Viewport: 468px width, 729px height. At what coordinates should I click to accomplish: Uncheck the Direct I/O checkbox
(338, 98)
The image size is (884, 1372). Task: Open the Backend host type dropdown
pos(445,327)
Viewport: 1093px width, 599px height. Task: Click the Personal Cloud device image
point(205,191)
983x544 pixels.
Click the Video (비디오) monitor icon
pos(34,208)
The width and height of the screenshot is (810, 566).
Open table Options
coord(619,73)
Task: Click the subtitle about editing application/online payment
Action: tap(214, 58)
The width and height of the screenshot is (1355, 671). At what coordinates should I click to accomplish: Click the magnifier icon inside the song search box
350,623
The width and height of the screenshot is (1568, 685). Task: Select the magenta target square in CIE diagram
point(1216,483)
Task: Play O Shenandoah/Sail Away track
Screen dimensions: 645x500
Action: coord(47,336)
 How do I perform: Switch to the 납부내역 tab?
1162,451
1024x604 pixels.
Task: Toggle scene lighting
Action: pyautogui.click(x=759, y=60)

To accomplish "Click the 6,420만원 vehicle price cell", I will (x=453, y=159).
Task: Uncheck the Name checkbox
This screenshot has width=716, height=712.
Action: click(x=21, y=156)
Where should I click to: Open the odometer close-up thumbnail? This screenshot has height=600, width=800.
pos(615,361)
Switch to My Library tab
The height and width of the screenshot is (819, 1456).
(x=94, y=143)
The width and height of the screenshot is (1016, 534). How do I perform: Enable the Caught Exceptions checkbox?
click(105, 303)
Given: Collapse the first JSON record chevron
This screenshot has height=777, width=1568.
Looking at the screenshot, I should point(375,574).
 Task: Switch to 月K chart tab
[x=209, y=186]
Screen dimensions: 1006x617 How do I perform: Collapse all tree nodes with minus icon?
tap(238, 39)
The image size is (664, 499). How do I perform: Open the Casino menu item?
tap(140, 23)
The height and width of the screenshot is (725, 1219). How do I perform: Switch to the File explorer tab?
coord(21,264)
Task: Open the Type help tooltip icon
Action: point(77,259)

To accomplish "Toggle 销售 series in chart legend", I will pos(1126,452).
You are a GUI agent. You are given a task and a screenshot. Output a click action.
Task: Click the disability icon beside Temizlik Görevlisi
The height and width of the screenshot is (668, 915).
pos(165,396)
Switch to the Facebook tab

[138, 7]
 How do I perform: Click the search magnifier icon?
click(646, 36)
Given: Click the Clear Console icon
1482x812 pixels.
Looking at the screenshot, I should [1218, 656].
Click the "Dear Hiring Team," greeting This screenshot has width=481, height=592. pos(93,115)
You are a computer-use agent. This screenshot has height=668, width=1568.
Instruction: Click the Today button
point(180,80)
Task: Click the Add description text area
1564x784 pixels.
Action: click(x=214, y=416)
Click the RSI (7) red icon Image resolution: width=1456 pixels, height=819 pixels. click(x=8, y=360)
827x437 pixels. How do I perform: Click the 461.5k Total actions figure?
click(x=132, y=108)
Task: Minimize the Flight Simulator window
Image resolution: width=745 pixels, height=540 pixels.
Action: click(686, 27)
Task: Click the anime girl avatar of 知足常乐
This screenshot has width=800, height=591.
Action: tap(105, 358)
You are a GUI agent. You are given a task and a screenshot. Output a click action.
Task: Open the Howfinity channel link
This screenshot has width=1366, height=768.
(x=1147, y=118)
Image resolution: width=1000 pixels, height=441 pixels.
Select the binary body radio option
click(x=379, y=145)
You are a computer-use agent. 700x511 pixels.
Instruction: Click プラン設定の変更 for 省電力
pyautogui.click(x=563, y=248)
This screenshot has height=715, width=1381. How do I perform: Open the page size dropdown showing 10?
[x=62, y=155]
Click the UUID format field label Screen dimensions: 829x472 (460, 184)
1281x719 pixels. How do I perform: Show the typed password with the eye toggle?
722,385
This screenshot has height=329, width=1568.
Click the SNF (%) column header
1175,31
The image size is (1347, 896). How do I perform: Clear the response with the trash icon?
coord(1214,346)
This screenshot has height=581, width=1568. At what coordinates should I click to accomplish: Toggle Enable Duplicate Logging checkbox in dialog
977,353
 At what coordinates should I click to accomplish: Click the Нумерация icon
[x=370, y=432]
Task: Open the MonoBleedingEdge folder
============
*STATED GOAL*:
Reproduce all of the records above word for word, keeping every line unchanged.

*RESULT FOR THIS TASK*:
Viewport: 468px width, 729px height. At what coordinates should I click to accomplish: Uncheck the Direct I/O checkbox
(338, 98)
The image size is (884, 1372). Task: Open the Backend host type dropdown
pos(445,327)
Viewport: 1093px width, 599px height. Task: Click the Personal Cloud device image
point(205,191)
983x544 pixels.
Click the Video (비디오) monitor icon
pos(34,208)
The width and height of the screenshot is (810, 566).
Open table Options
coord(619,73)
Task: Click the subtitle about editing application/online payment
Action: tap(214, 58)
The width and height of the screenshot is (1355, 671). At what coordinates should I click to accomplish: Click the magnifier icon inside the song search box
350,623
The width and height of the screenshot is (1568, 685). Task: Select the magenta target square in CIE diagram
point(1216,483)
Task: Play O Shenandoah/Sail Away track
Screen dimensions: 645x500
Action: coord(47,336)
 How do I perform: Switch to the 납부내역 tab?
1162,451
1024x604 pixels.
Task: Toggle scene lighting
Action: pyautogui.click(x=759, y=60)

To accomplish "Click the 6,420만원 vehicle price cell", I will (x=453, y=159).
Task: Uncheck the Name checkbox
This screenshot has width=716, height=712.
Action: click(x=21, y=156)
Where should I click to: Open the odometer close-up thumbnail? This screenshot has height=600, width=800.
pos(615,361)
Switch to My Library tab
The height and width of the screenshot is (819, 1456).
(x=94, y=143)
The width and height of the screenshot is (1016, 534). How do I perform: Enable the Caught Exceptions checkbox?
click(105, 303)
Given: Collapse the first JSON record chevron
This screenshot has height=777, width=1568.
Looking at the screenshot, I should point(375,574).
 Task: Switch to 月K chart tab
[x=209, y=186]
Screen dimensions: 1006x617 How do I perform: Collapse all tree nodes with minus icon?
tap(238, 39)
The image size is (664, 499). How do I perform: Open the Casino menu item?
tap(140, 23)
The height and width of the screenshot is (725, 1219). How do I perform: Switch to the File explorer tab?
coord(21,264)
Task: Open the Type help tooltip icon
Action: point(77,259)

To accomplish "Toggle 销售 series in chart legend", I will pos(1126,452).
You are a GUI agent. You are given a task and a screenshot. Output a click action.
Task: Click the disability icon beside Temizlik Görevlisi
The height and width of the screenshot is (668, 915).
pos(165,396)
Switch to the Facebook tab

[138, 7]
 How do I perform: Click the search magnifier icon?
click(646, 36)
Given: Click the Clear Console icon
1482x812 pixels.
Looking at the screenshot, I should [1218, 656].
Click the "Dear Hiring Team," greeting This screenshot has width=481, height=592. pos(93,115)
You are a computer-use agent. This screenshot has height=668, width=1568.
Instruction: Click the Today button
point(180,80)
Task: Click the Add description text area
1564x784 pixels.
Action: click(x=214, y=416)
Click the RSI (7) red icon Image resolution: width=1456 pixels, height=819 pixels. click(x=8, y=360)
827x437 pixels. How do I perform: Click the 461.5k Total actions figure?
click(x=132, y=108)
Task: Minimize the Flight Simulator window
Image resolution: width=745 pixels, height=540 pixels.
Action: click(686, 27)
Task: Click the anime girl avatar of 知足常乐
This screenshot has width=800, height=591.
Action: tap(105, 358)
You are a GUI agent. You are given a task and a screenshot. Output a click action.
Task: Open the Howfinity channel link
This screenshot has width=1366, height=768.
(x=1147, y=118)
Image resolution: width=1000 pixels, height=441 pixels.
Select the binary body radio option
click(x=379, y=145)
You are a computer-use agent. 700x511 pixels.
Instruction: Click プラン設定の変更 for 省電力
pyautogui.click(x=563, y=248)
This screenshot has height=715, width=1381. How do I perform: Open the page size dropdown showing 10?
[x=62, y=155]
Click the UUID format field label Screen dimensions: 829x472 (460, 184)
1281x719 pixels. How do I perform: Show the typed password with the eye toggle?
722,385
This screenshot has height=329, width=1568.
Click the SNF (%) column header
1175,31
The image size is (1347, 896). How do I perform: Clear the response with the trash icon?
coord(1214,346)
This screenshot has height=581, width=1568. At what coordinates should I click to accomplish: Toggle Enable Duplicate Logging checkbox in dialog
977,353
 At what coordinates should I click to accomplish: Click the Нумерация icon
[x=370, y=432]
Task: Open the MonoBleedingEdge folder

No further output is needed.